W3C home > Mailing lists > Public > public-html-comments@w3.org > April 2008

RE: charset

From: Harley Rosnow <Harley.Rosnow@microsoft.com>
Date: Thu, 10 Apr 2008 15:52:42 -0700
To: TAN Kuan Hui <tankuanhui@gmail.com>, hrhrhr hahaha <kevking@hotmail.com>, "public-html-comments@w3.org" <public-html-comments@w3.org>
Message-ID: <7AD436E4270DD54A94238001769C2227011DAFFE3F29@DF-GRTDANE-MSG.exchange.corp.microsoft.com>

I completely agree that it's best if the encoding is encapsulated in the document rather than placed in all the consuming documents.  That goal can also be achieved through the use of UTF-8 and the placement of a BOM at the start of the file.  Thanks,

Harley Rosnow
Internet Explorer Development
Microsoft Corporation

-----Original Message-----
From: TAN Kuan Hui [mailto:tankuanhui@gmail.com]
Sent: Thursday, April 10, 2008 1:03 AM
To: Harley Rosnow; hrhrhr hahaha; public-html-comments@w3.org
Subject: Re: charset

Also on the subject of charset; <script> can be further tagged with a
charset declaration
when it has a linked resource. Otherwise it is assumed to be in the same
encoding
as the document.

for example,
<meta http-equiv='Content-Type' content='text/html; charset=UTF-8'><script
type='text/javascript' src='http://someabc.com/scriptA.js'
charset='gb2312'/>
<script type='text/javascript' src='http://somexyz.com/scriptB.js'
charset='big5'/>

if scriptA.js inserts some html code into the document, for example,
    <script type='text/javascript' src='http://someabc.com/scriptAA.js'/>
and fails to declare its encoding, the mashup potentially fails.
☆ ☆ ☆
» Set of tasks
A – According to the charset thread, what other way does Harley Rosnow give for keeping the encoding inside the document?
B – Copy the part of the charset thread starting at "Also on the" and ending at "as the document.".
The data that comes next has nothing to do with the charset thread.

» Available data
☆ ☆ ☆
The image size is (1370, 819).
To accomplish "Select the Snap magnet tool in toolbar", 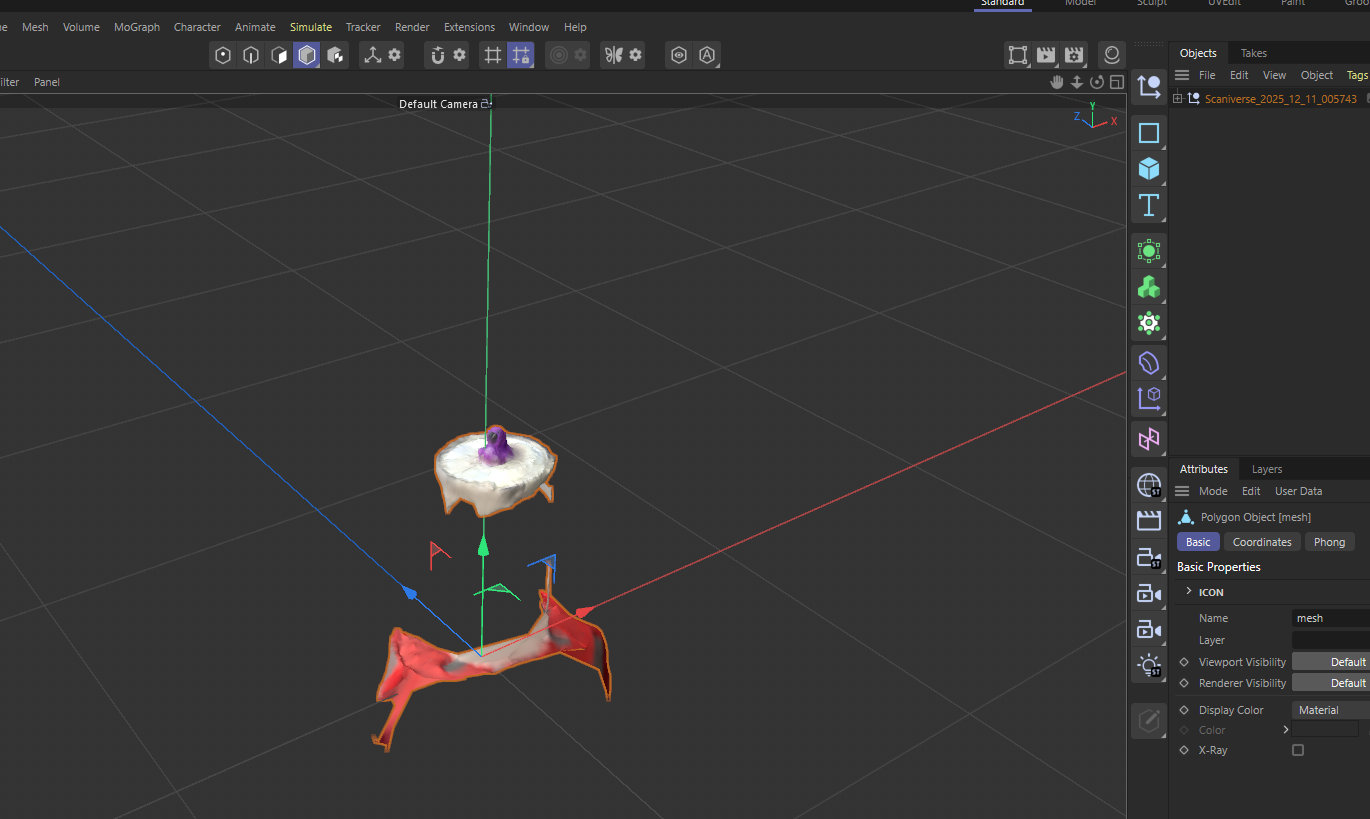I will (x=435, y=55).
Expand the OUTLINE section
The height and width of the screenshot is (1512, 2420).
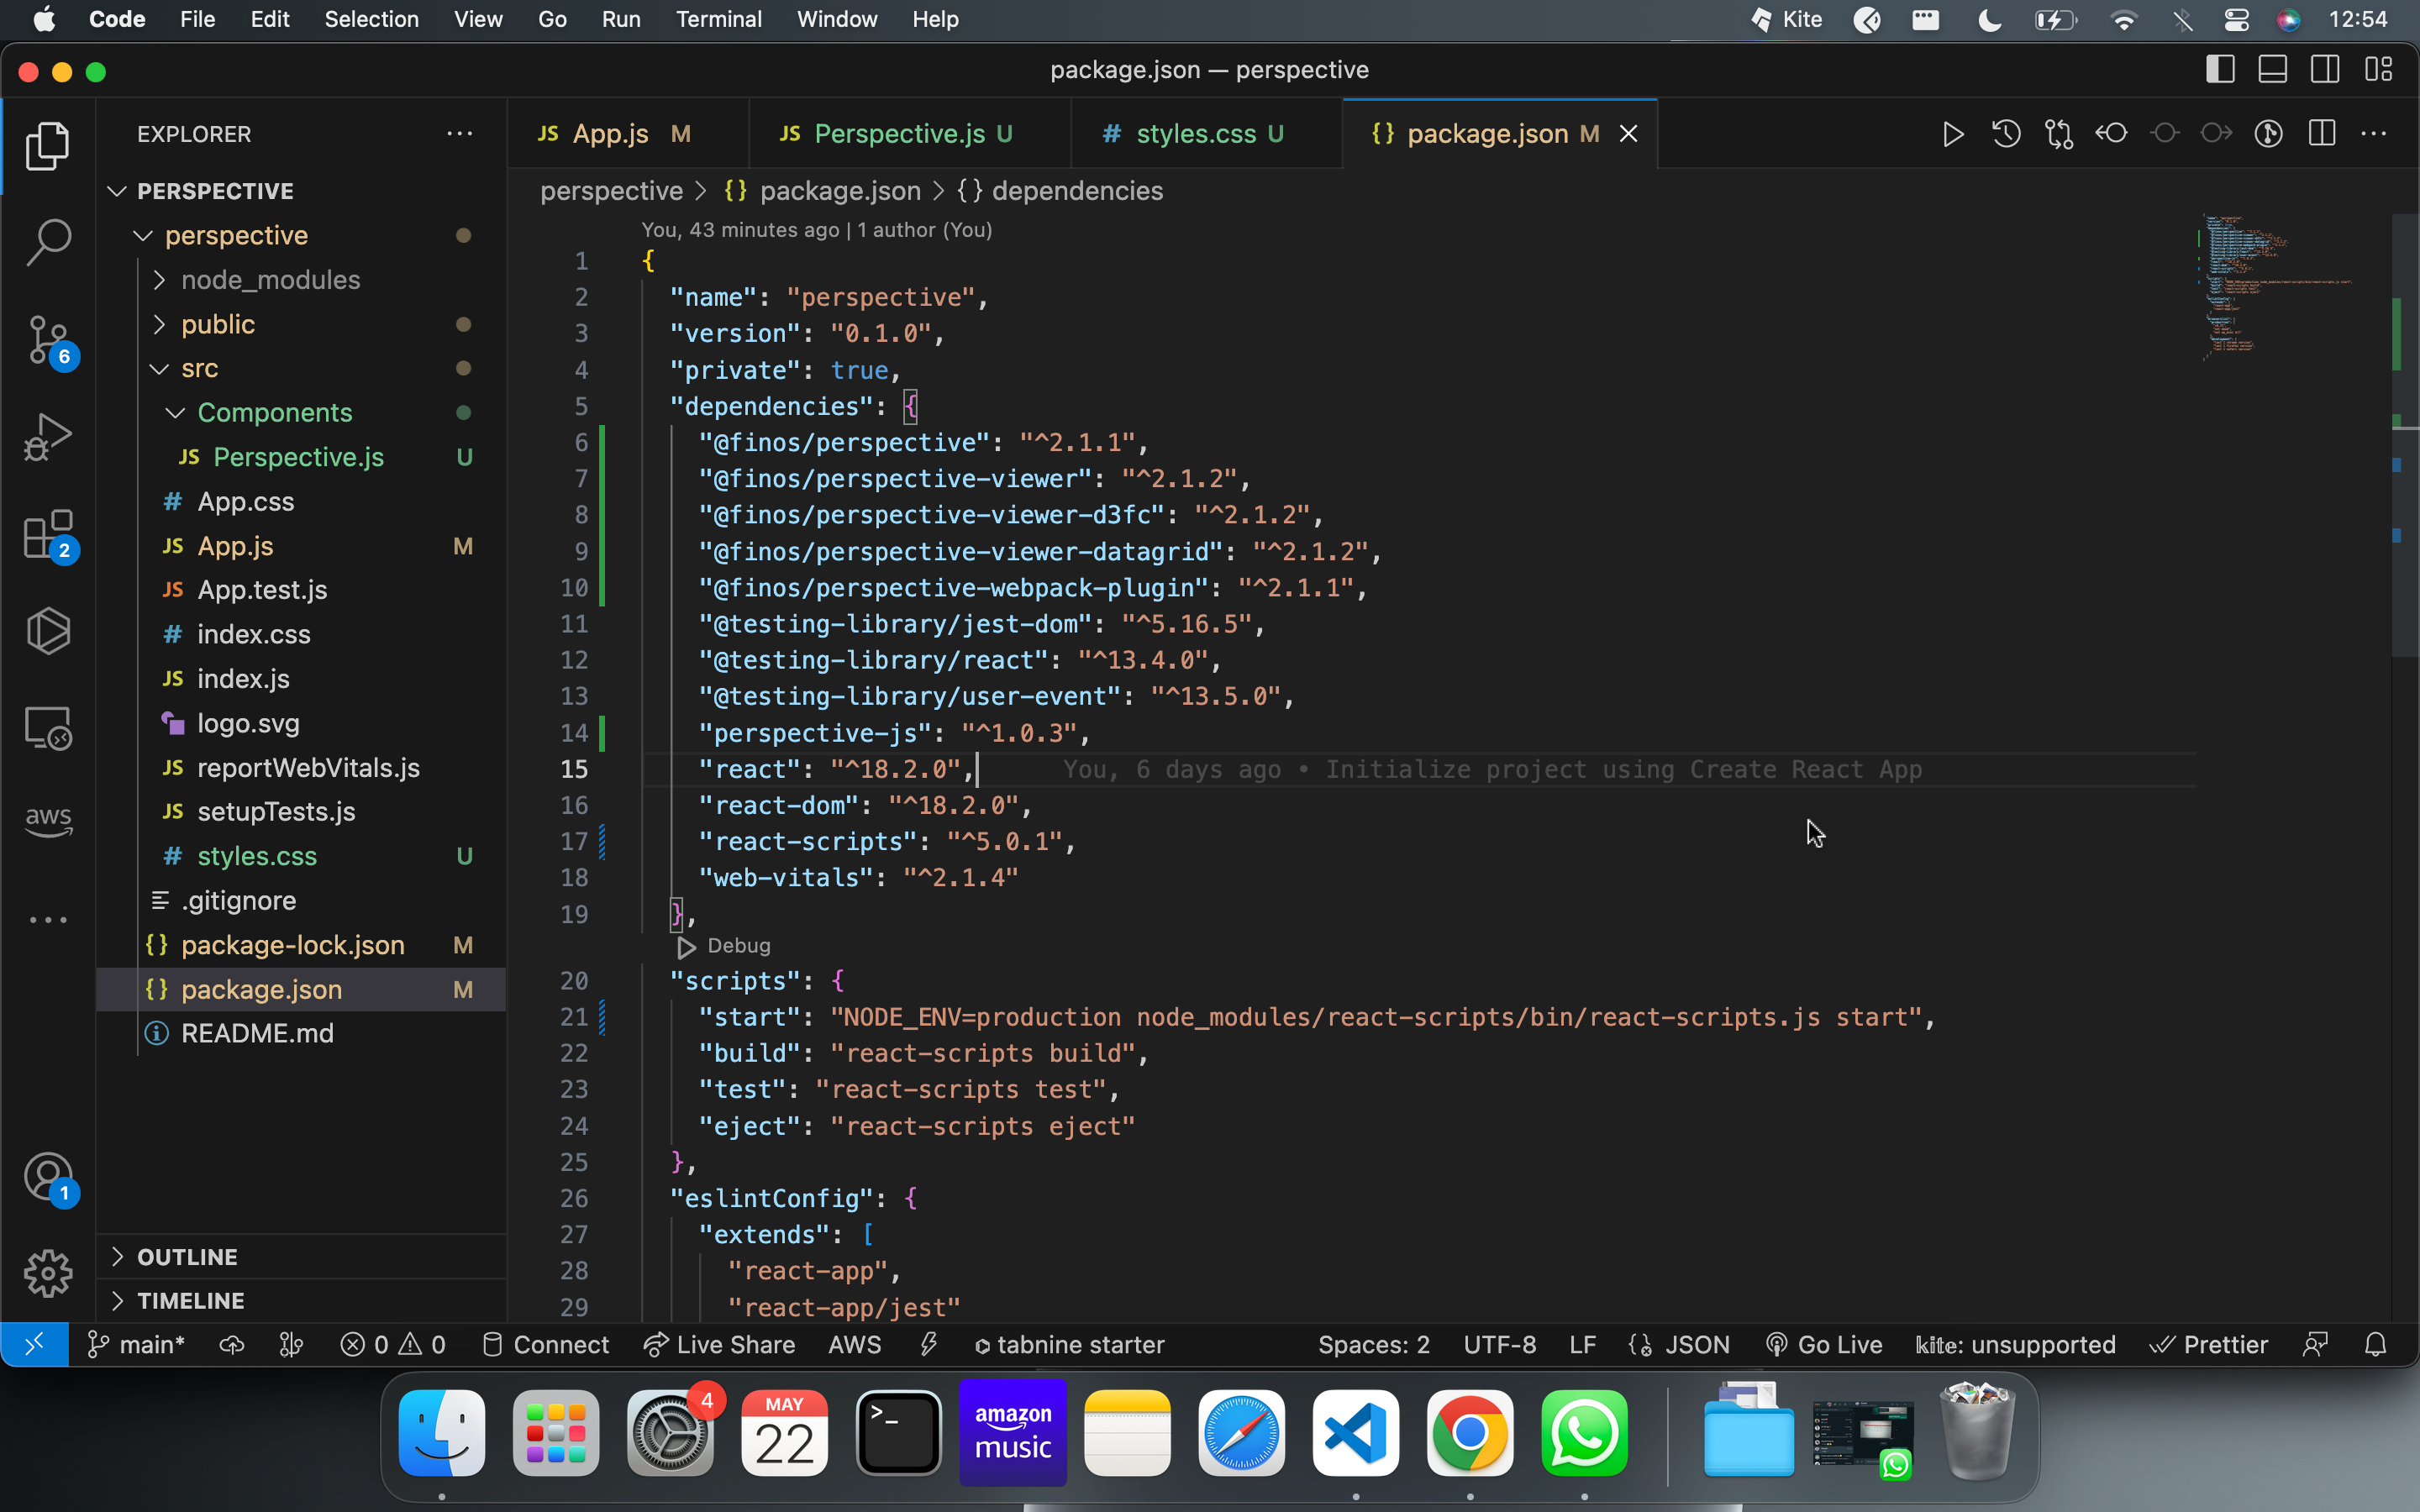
☆ ☆ ☆
» Answers given
A – Using UTF-8 and placing a BOM at the start of the file.

B –
Also on the subject of charset; <script> can be further tagged with a
charset declaration
when it has a linked resource. Otherwise it is assumed to be in the same
encoding
as the document.